Your goal. Would you set down the data below exactly as shown?

Data extracts.
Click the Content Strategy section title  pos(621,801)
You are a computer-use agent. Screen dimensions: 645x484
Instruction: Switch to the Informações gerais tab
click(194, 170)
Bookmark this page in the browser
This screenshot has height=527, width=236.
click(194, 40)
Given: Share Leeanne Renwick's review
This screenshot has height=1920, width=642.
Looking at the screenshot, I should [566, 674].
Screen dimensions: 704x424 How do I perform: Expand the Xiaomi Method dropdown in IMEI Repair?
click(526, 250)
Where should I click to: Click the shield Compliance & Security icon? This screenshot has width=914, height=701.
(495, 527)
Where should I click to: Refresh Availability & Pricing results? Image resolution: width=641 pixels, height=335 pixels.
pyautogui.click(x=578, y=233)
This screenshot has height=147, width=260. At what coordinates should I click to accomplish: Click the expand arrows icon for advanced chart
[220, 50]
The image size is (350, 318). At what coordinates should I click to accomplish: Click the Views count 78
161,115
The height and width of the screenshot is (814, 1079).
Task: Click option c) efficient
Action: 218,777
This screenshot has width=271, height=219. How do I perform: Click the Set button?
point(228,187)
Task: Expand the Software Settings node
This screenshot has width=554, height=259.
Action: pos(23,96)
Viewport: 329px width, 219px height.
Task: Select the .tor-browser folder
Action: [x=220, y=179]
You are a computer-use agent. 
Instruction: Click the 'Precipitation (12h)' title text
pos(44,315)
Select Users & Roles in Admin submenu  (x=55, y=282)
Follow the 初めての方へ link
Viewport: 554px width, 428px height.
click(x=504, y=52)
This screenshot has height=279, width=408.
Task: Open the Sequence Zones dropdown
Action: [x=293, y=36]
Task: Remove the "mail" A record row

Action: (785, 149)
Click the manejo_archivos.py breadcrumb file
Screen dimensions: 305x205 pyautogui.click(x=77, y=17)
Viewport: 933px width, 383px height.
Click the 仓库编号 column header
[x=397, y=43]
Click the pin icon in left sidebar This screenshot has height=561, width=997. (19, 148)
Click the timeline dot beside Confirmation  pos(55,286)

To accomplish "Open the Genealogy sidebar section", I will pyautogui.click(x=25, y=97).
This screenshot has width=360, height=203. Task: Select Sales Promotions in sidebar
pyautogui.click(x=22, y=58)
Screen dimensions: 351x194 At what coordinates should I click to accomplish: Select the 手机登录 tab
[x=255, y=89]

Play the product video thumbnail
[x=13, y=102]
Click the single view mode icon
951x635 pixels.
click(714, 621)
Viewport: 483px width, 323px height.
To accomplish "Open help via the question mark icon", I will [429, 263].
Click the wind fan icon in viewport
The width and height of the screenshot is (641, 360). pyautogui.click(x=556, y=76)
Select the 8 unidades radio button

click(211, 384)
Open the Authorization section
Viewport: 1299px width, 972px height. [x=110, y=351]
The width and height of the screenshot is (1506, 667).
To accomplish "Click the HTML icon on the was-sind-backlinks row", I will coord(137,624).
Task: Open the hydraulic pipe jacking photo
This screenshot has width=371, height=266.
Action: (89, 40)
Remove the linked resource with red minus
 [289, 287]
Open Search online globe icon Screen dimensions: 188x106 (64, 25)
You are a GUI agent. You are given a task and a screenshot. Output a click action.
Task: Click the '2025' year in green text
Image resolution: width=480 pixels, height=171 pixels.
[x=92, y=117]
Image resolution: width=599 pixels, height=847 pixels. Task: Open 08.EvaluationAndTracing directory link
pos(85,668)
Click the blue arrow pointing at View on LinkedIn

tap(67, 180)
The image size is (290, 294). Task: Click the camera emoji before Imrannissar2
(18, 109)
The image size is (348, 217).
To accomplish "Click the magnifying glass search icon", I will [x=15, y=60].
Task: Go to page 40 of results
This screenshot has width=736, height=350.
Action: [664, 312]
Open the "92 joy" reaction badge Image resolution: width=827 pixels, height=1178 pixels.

Solution.
Click the Content Strategy section title  pos(621,801)
You are a computer-use agent. Screen dimensions: 645x484
Instruction: Switch to the Informações gerais tab
click(194, 170)
Bookmark this page in the browser
This screenshot has height=527, width=236.
click(194, 40)
Given: Share Leeanne Renwick's review
This screenshot has height=1920, width=642.
Looking at the screenshot, I should [566, 674].
Screen dimensions: 704x424 How do I perform: Expand the Xiaomi Method dropdown in IMEI Repair?
click(526, 250)
Where should I click to: Click the shield Compliance & Security icon? This screenshot has width=914, height=701.
(495, 527)
Where should I click to: Refresh Availability & Pricing results? Image resolution: width=641 pixels, height=335 pixels.
pyautogui.click(x=578, y=233)
This screenshot has height=147, width=260. At what coordinates should I click to accomplish: Click the expand arrows icon for advanced chart
[220, 50]
The image size is (350, 318). At what coordinates should I click to accomplish: Click the Views count 78
161,115
The height and width of the screenshot is (814, 1079).
Task: Click option c) efficient
Action: 218,777
This screenshot has width=271, height=219. How do I perform: Click the Set button?
point(228,187)
Task: Expand the Software Settings node
This screenshot has width=554, height=259.
Action: pos(23,96)
Viewport: 329px width, 219px height.
Task: Select the .tor-browser folder
Action: [x=220, y=179]
You are a computer-use agent. 
Instruction: Click the 'Precipitation (12h)' title text
pos(44,315)
Select Users & Roles in Admin submenu  (x=55, y=282)
Follow the 初めての方へ link
Viewport: 554px width, 428px height.
click(x=504, y=52)
This screenshot has height=279, width=408.
Task: Open the Sequence Zones dropdown
Action: [x=293, y=36]
Task: Remove the "mail" A record row

Action: (785, 149)
Click the manejo_archivos.py breadcrumb file
Screen dimensions: 305x205 pyautogui.click(x=77, y=17)
Viewport: 933px width, 383px height.
Click the 仓库编号 column header
[x=397, y=43]
Click the pin icon in left sidebar This screenshot has height=561, width=997. (19, 148)
Click the timeline dot beside Confirmation  pos(55,286)

To accomplish "Open the Genealogy sidebar section", I will pyautogui.click(x=25, y=97).
This screenshot has width=360, height=203. Task: Select Sales Promotions in sidebar
pyautogui.click(x=22, y=58)
Screen dimensions: 351x194 At what coordinates should I click to accomplish: Select the 手机登录 tab
[x=255, y=89]

Play the product video thumbnail
[x=13, y=102]
Click the single view mode icon
951x635 pixels.
click(714, 621)
Viewport: 483px width, 323px height.
To accomplish "Open help via the question mark icon", I will [429, 263].
Click the wind fan icon in viewport
The width and height of the screenshot is (641, 360). pyautogui.click(x=556, y=76)
Select the 8 unidades radio button

click(211, 384)
Open the Authorization section
Viewport: 1299px width, 972px height. [x=110, y=351]
The width and height of the screenshot is (1506, 667).
To accomplish "Click the HTML icon on the was-sind-backlinks row", I will coord(137,624).
Task: Open the hydraulic pipe jacking photo
This screenshot has width=371, height=266.
Action: (89, 40)
Remove the linked resource with red minus
 [289, 287]
Open Search online globe icon Screen dimensions: 188x106 (64, 25)
You are a GUI agent. You are given a task and a screenshot. Output a click action.
Task: Click the '2025' year in green text
Image resolution: width=480 pixels, height=171 pixels.
[x=92, y=117]
Image resolution: width=599 pixels, height=847 pixels. Task: Open 08.EvaluationAndTracing directory link
pos(85,668)
Click the blue arrow pointing at View on LinkedIn

tap(67, 180)
The image size is (290, 294). Task: Click the camera emoji before Imrannissar2
(18, 109)
The image size is (348, 217).
To accomplish "Click the magnifying glass search icon", I will [x=15, y=60].
Task: Go to page 40 of results
This screenshot has width=736, height=350.
Action: [664, 312]
Open the "92 joy" reaction badge Image resolution: width=827 pixels, height=1178 pixels.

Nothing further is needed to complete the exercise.